[[ DOCUMENT PASSAGE, beginning ]]

The skeleton of an amorphous alloy transformer mainly refers to the structural components that support and fix the iron core and windings, playing a crucial role in ensuring the mechanical strength and electrical performance of the transformer. Here is a detailed introduction:

　　Structure and Function

　　Supporting the Core and Windings: The skeleton provides a stable framework to hold the amorphous alloy core and windings in place, ensuring they maintain their relative positions during operation. For example, in a three - phase five - column amorphous alloy transformer, the skeleton needs to accurately position each column of the core and the corresponding windings.

　　Mechanical Fixing: It withstands mechanical forces generated during the operation of the transformer, such as electromagnetic forces and vibration forces, and prevents the core and windings from shifting or deforming. In the case of short - circuit faults, it also needs to have sufficient strength to withstand the huge short - circuit impact force.

　　Electrical Insulation: The skeleton needs to have good electrical insulation properties to isolate the core from the windings and between different windings to prevent electrical breakdown and ensure the safe operation of the transformer.

　　Common Structural Forms

　　Rectangular Framework: As shown in some patent documents, there is a rectangular insulating framework arranged inside the low - voltage coil. This structure can effectively support the winding and has a certain space to accommodate the wires. At the same time, it can also play an insulating role.

　　Combined Framework: For some large - capacity or special - structure amorphous alloy transformers, a combined framework structure may be adopted, which is composed of multiple parts to jointly complete the functions of supporting, fixing, and insulating the core and windings.

　　Materials

　　Insulating Plastics: Such as BMC (Bulk Molding Compound) unsaturated polyester dough molding plastics, which have excellent electrical performance, mechanical properties, heat resistance, and chemical corrosion resistance, and are often used to make insulating partitions and other components in the transformer skeleton.

[[ DOCUMENT PASSAGE, end ]]
[[ STUDY MATERIAL, beginning ]]

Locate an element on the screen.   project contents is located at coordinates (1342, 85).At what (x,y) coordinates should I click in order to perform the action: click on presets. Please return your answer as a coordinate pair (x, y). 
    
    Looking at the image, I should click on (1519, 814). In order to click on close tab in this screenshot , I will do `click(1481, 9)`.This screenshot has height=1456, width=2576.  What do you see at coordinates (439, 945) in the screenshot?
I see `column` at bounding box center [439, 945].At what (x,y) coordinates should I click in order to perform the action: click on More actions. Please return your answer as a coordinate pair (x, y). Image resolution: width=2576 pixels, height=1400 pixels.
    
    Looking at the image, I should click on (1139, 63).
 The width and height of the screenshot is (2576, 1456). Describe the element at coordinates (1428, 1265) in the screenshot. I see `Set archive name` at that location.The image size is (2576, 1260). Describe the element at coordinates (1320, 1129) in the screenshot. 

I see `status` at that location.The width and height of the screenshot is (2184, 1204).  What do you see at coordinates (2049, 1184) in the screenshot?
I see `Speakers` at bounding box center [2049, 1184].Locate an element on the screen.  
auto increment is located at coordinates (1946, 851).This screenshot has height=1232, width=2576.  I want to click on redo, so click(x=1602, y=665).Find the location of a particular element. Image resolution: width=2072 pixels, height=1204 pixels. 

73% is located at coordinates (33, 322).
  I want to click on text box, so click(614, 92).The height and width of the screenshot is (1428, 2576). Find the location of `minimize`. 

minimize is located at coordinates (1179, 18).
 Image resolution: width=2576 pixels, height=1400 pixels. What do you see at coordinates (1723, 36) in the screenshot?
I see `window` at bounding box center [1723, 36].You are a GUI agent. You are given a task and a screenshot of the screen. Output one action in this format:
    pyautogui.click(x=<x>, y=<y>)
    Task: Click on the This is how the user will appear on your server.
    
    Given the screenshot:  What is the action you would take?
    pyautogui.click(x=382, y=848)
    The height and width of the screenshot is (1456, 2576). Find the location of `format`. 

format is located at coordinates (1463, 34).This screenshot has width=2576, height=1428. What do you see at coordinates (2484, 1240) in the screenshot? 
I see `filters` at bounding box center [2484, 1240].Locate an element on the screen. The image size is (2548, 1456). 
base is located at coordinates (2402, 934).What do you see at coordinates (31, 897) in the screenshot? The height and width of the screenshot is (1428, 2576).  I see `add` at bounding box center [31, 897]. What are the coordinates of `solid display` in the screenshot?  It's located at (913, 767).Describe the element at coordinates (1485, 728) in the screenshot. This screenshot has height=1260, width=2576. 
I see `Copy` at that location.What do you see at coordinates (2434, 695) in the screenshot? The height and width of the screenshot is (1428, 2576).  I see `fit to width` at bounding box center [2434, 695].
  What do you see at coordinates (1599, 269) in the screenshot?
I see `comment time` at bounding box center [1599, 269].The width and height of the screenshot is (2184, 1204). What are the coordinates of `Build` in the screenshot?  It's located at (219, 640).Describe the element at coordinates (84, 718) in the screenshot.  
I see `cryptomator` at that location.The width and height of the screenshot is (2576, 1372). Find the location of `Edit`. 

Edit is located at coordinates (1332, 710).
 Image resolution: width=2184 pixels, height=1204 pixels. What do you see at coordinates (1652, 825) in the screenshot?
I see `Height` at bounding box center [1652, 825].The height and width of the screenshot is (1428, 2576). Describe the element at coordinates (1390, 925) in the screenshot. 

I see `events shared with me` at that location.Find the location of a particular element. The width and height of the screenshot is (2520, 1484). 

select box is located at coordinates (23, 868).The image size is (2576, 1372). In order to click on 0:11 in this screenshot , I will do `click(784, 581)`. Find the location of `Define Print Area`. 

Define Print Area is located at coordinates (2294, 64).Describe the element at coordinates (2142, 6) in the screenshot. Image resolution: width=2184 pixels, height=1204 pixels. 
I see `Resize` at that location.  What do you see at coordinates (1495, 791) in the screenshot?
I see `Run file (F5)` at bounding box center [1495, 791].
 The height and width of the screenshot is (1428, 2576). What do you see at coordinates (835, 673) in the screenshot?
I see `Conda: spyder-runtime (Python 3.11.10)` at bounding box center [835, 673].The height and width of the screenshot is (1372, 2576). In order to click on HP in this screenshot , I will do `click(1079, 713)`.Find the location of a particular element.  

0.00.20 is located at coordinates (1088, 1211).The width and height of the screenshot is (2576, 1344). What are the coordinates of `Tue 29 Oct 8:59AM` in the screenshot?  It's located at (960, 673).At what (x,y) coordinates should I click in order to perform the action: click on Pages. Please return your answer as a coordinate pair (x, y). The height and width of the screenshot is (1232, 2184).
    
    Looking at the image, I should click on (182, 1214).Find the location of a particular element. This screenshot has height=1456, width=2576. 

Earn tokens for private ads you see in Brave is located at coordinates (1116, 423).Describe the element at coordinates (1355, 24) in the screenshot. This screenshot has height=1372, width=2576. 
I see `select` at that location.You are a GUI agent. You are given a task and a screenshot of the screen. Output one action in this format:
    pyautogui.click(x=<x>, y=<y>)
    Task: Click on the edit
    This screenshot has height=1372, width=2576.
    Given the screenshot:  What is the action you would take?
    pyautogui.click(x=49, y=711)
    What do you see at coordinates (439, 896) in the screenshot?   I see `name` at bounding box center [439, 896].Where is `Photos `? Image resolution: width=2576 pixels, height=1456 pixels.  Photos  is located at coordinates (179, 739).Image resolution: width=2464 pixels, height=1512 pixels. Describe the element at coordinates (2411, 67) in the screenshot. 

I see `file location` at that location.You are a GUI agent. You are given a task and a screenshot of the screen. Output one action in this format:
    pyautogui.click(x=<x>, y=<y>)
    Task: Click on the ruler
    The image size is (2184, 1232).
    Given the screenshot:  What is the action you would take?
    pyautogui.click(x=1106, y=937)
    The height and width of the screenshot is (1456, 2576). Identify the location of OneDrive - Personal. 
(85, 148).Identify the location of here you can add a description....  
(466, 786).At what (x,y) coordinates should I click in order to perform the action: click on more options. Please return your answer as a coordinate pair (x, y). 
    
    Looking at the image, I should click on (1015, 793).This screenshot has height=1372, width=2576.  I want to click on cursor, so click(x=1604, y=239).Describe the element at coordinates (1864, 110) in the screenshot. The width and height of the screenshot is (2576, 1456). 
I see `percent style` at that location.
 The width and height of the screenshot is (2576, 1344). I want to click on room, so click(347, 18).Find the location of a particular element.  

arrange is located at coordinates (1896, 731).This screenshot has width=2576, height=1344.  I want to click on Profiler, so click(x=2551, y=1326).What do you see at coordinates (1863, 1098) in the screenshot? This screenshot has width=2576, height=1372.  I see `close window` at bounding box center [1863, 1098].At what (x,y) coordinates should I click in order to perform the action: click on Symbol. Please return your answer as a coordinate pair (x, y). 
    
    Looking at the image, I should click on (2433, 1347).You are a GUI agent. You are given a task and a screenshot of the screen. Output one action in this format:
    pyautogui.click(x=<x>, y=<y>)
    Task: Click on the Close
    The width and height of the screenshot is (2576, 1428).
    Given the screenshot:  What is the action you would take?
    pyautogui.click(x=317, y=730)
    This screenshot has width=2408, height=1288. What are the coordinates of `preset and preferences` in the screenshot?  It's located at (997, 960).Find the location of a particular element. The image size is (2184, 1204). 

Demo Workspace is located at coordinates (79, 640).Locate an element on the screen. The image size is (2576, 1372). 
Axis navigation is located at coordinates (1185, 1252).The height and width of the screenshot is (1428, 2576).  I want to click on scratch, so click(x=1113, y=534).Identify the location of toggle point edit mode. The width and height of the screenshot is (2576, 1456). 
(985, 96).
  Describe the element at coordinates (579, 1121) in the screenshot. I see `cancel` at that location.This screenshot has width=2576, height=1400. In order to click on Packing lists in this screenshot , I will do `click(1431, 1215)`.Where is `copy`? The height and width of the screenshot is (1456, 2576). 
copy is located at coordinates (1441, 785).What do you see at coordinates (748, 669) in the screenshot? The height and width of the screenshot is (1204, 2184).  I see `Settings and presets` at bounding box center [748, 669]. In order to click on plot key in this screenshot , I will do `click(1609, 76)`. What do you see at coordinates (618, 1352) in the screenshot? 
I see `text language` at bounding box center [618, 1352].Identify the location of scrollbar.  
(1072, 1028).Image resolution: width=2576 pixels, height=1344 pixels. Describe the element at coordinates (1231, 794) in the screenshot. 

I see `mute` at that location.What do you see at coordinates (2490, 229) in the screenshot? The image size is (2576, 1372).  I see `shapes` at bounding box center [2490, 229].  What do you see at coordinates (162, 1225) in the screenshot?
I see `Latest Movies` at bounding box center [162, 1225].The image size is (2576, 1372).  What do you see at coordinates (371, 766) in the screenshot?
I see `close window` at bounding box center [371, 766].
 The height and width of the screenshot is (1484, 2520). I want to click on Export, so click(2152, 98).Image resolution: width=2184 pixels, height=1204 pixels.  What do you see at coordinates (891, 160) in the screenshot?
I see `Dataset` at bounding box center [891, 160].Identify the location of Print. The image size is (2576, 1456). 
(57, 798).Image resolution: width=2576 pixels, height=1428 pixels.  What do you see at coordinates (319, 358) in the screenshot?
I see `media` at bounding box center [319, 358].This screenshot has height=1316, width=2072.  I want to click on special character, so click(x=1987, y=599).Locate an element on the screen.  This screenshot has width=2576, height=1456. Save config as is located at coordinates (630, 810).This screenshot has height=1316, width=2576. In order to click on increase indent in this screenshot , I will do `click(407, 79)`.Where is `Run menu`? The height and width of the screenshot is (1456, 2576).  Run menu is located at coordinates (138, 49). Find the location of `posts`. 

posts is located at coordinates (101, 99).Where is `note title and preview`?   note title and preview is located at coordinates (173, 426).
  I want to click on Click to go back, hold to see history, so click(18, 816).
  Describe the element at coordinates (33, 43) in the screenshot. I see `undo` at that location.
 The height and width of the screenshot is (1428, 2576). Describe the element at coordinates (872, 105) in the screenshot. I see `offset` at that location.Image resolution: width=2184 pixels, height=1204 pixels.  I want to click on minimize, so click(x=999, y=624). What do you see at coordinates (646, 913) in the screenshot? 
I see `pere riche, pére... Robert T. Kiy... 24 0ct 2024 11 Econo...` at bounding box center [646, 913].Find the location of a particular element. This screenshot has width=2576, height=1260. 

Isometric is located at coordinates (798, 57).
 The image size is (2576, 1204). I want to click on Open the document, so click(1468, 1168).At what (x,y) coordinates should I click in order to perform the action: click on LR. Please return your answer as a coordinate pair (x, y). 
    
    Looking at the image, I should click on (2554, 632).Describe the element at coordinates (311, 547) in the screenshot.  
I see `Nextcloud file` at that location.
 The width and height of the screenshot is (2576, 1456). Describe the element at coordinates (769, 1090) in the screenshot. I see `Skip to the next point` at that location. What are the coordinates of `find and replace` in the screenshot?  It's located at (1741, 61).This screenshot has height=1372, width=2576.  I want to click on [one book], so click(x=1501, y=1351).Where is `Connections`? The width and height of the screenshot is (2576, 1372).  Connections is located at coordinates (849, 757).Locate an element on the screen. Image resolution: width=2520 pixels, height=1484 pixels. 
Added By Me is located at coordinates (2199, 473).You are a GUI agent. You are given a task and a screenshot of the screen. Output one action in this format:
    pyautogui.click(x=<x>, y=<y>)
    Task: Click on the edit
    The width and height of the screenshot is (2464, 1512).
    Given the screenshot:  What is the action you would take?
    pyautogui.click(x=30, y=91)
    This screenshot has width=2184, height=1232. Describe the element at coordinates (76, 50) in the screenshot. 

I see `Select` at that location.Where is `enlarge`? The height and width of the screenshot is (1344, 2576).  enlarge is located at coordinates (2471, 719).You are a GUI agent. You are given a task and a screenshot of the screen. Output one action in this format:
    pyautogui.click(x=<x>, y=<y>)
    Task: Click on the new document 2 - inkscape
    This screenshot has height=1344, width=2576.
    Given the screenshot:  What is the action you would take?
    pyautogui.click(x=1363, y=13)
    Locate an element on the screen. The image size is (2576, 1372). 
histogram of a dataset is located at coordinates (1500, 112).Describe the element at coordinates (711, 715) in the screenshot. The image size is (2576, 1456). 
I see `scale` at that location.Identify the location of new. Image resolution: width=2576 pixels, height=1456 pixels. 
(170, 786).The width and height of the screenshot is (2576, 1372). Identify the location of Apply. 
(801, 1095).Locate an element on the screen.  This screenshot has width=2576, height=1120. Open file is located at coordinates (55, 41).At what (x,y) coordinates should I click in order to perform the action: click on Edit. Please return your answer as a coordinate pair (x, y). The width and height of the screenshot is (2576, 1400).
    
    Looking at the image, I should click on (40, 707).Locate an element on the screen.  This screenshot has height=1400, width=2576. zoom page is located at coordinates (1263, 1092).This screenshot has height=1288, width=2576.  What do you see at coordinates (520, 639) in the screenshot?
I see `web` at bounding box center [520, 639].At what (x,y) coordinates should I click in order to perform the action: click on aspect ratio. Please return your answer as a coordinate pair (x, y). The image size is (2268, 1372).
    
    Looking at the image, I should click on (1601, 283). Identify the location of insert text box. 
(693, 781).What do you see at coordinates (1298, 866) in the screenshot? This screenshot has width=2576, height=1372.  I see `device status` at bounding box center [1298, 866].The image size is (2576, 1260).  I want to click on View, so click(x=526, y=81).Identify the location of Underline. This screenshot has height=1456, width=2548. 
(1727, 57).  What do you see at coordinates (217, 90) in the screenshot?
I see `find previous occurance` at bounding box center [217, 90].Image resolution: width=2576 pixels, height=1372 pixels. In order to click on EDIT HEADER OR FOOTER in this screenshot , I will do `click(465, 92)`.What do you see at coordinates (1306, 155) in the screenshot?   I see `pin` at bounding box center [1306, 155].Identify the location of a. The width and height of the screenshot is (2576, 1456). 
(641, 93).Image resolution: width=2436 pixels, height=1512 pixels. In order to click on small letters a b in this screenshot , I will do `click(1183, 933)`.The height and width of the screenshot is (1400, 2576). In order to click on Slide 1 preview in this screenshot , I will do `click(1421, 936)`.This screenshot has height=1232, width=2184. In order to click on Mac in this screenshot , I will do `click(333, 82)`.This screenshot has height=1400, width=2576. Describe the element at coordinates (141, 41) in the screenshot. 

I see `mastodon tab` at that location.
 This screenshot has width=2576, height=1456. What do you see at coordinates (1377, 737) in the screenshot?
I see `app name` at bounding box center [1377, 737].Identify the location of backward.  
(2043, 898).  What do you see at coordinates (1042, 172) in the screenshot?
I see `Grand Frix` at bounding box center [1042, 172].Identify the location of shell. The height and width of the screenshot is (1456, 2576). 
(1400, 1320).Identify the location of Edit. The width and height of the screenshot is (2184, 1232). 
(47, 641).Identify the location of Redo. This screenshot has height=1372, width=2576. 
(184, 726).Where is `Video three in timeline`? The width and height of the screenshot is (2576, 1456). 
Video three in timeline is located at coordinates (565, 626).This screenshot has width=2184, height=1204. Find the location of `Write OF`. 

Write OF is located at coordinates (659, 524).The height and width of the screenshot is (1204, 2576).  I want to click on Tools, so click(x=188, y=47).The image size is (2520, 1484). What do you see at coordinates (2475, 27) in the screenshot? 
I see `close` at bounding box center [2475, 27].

[[ STUDY MATERIAL, end ]]

TASKS AND EXERCISES:
a) In the passage on amorphous alloy transformer skeletons, what does BMC stand for?
b) Continue the passage on amorphous alloy transformer skeletons from its last sentence.
These rows have no connection to the passage on amorphous alloy transformer skeletons.

REPLIES:
a) Bulk Molding Compound.

b)
　　Insulating Papers and Films: Materials such as polyester films are also commonly used in the skeleton structure. For example, the conductor of the SCBH15 amorphous alloy core dry - type distribution transformer is integrally covered with DuPont polyester film, which can not only play an insulating role but also protect the conductor.

　　Influence on Transformer Performance

　　Short - Circuit Resistance: A reasonable skeleton structure can effectively transfer the radial force generated by the coil during a short - circuit to the skeleton and clamping pieces, avoiding damage to the amorphous alloy core and improving the short - circuit resistance of the transformer.

　　Insulation Performance: The insulation performance of the skeleton material and structure directly affects the overall insulation level of the transformer. Good insulation can ensure the long - - term stable operation of the transformer without aging or breakdown.

　　Mechanical Stability: A strong and stable skeleton can reduce the vibration and noise of the transformer during operation, improve the mechanical stability of the transformer, and is conducive to the long - term reliable operation of the transformer.